Note that the threshold_weights are different to weights that might be applied based on location (for example).

[10]:
threshold_weights = xarray.DataArray(coords={'temperature': fcst_thresholds}, data=[1.0]*60 + [0]*40)
[11]:
# The area with weight 0 is not included in the CRPS calculation.
# The area contributing to the CRPS calculation is shown below
plt.figure(figsize=(4, 3))
plt.plot(fcst_thresholds, observed_cdf, label='Observation')
plt.plot(fcst_thresholds, fcst_cdf, label='Forecast')
plt.fill_between(fcst_thresholds[fcst_thresholds<=4], fcst_cdf[fcst_thresholds<=4], observed_cdf[fcst_thresholds<=4], color='gray', label='threshold-weighted CRPS')
plt.title("Chance of non-exceedance")
plt.xlabel("Temperature")
plt.ylabel("Probability")
plt.legend(loc="upper left")
[11]:
<matplotlib.legend.Legend at 0x7f20445c03d0>
../_images/tutorials_CRPS_for_CDFs_15_1.png
[12]:
# Calculate the area of the threshold-weighted CRPS
crps_cdf(fcst_array, obs_array, threshold_dim='temperature', threshold_weight=threshold_weights).total.values.round(3)
[12]:
0.639

Things to try next#

  • Try modifing the forecast or observation in the example above to explore the response of the CRPS

  • Use crps_cdf with some forecasts and observations with extra dimensions in space and/or time.
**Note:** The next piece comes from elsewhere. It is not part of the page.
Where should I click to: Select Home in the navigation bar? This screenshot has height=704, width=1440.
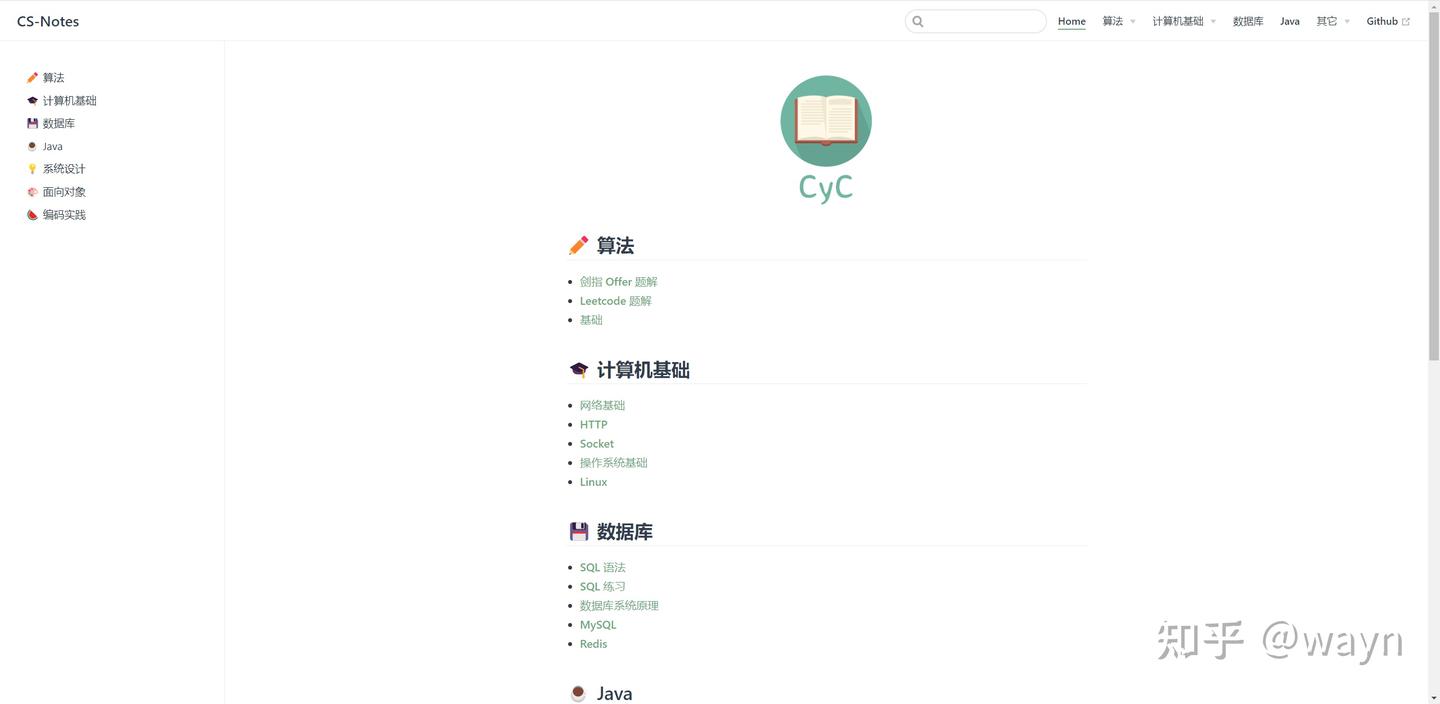click(x=1071, y=21)
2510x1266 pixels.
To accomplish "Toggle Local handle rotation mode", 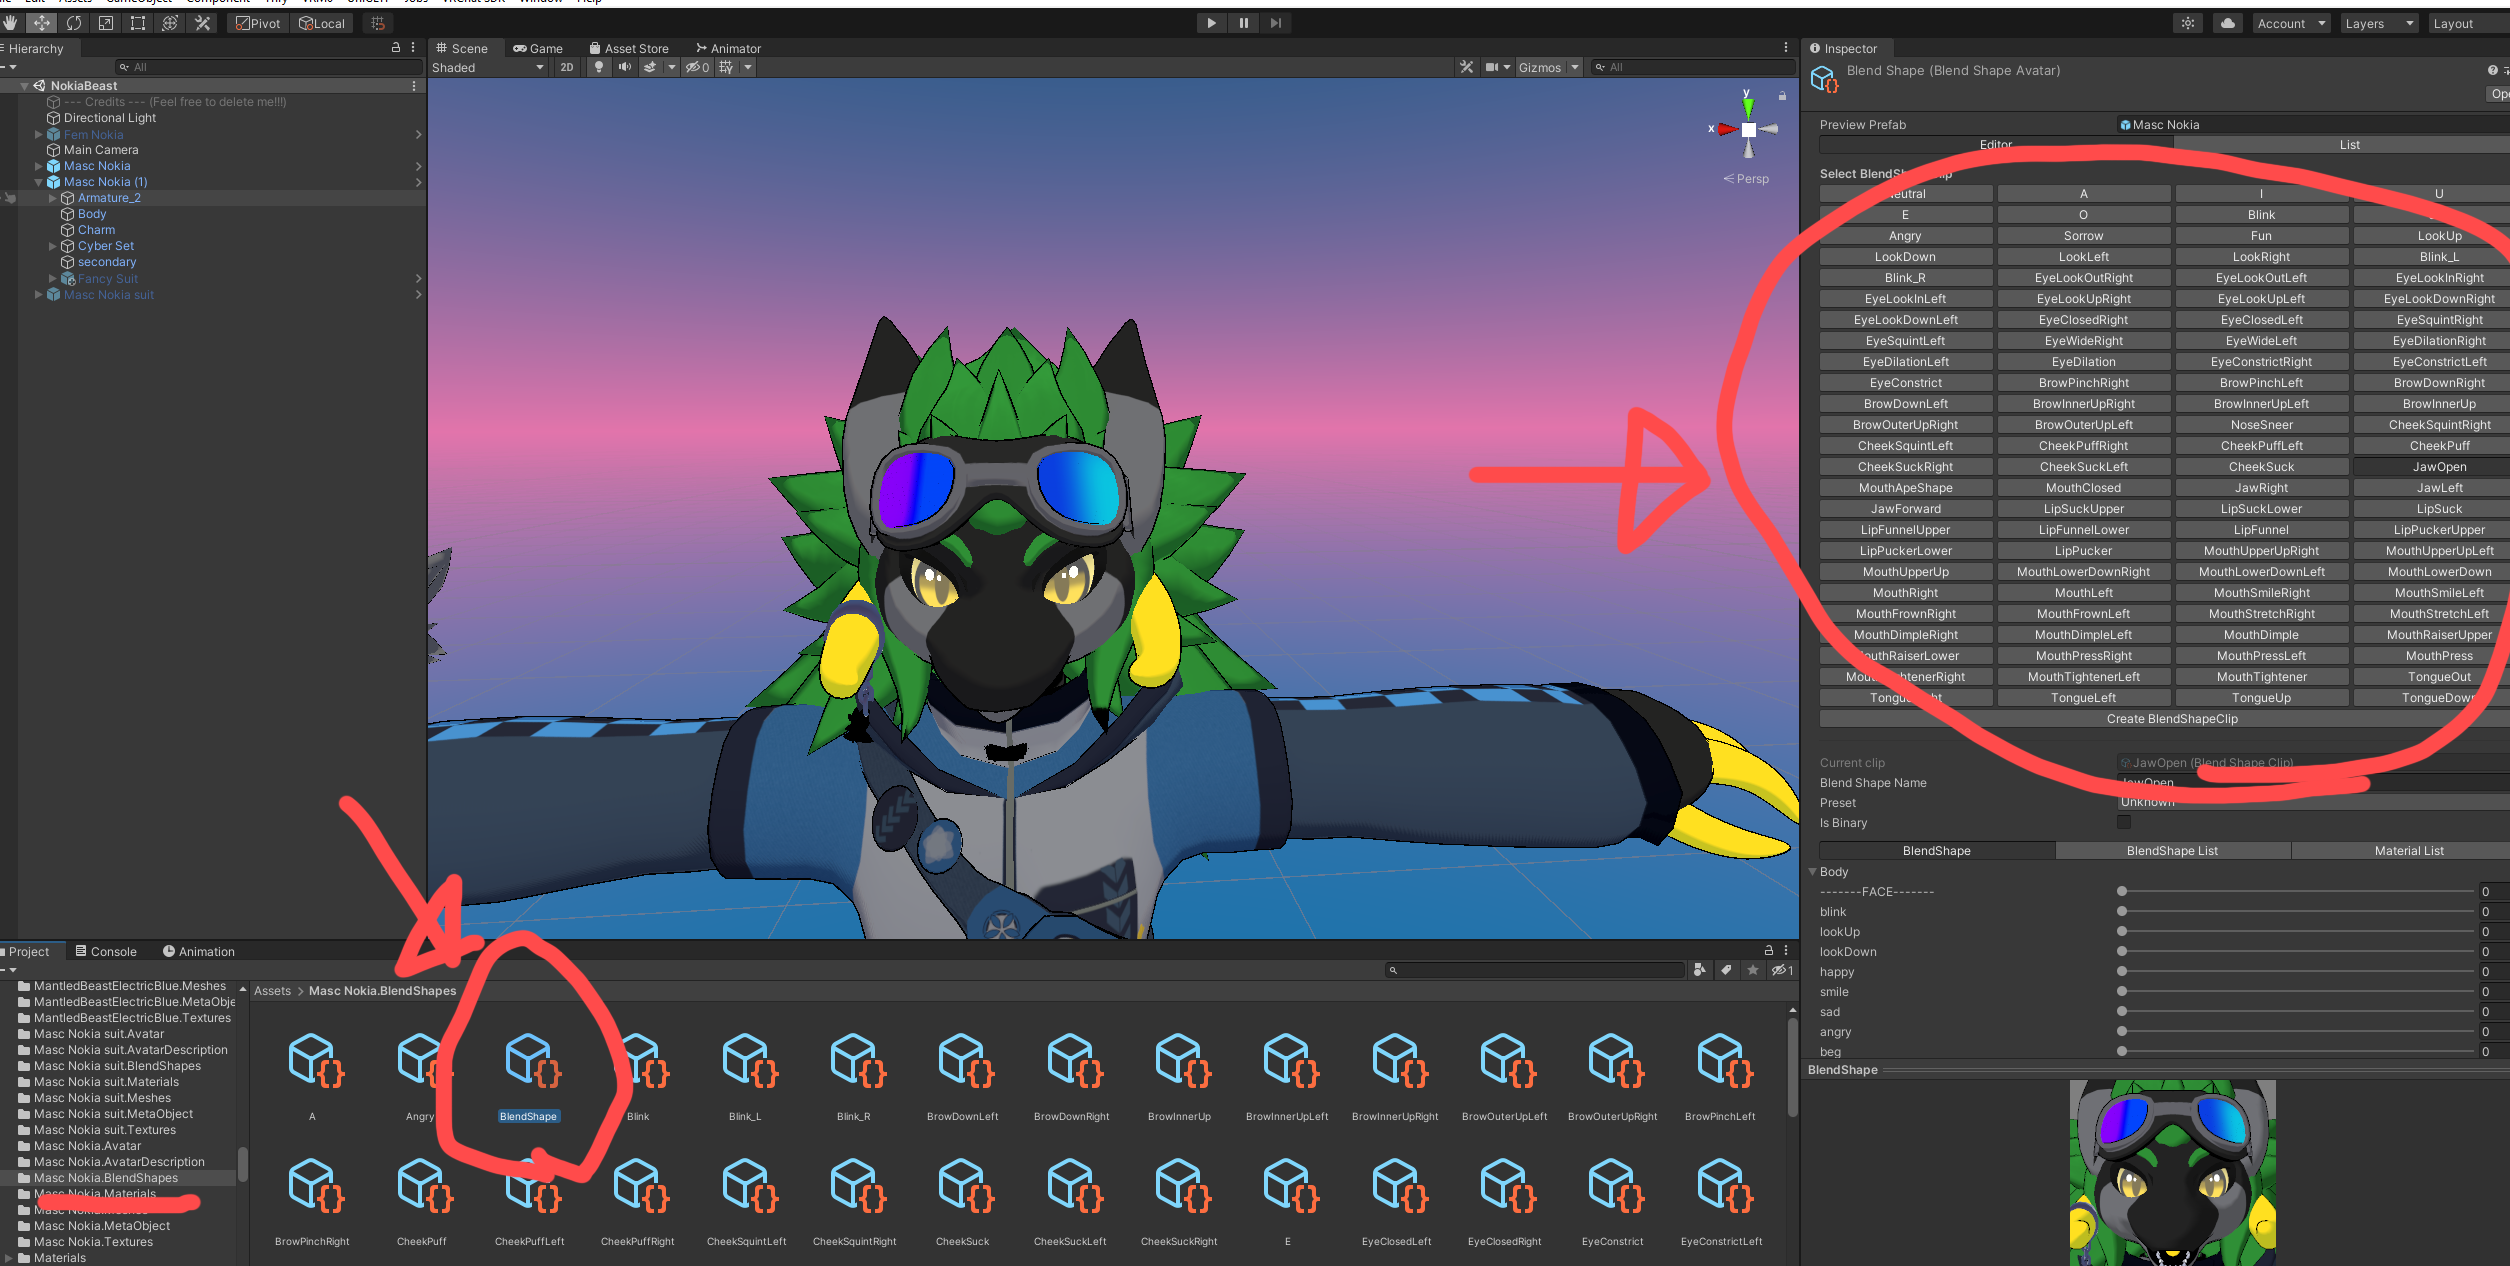I will click(x=322, y=23).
  • Use the preserve_dims option to provide the CRPS in a less summarised version across the extra dimensions.

  • Compare the two integration methods, using limited forecast thresholds to make the difference more obvious.

  • Try more complicated threshold_weights than presented above.

Note that there are several tools in scores to help with pre-processing CDF data available in scores.processing.cdf.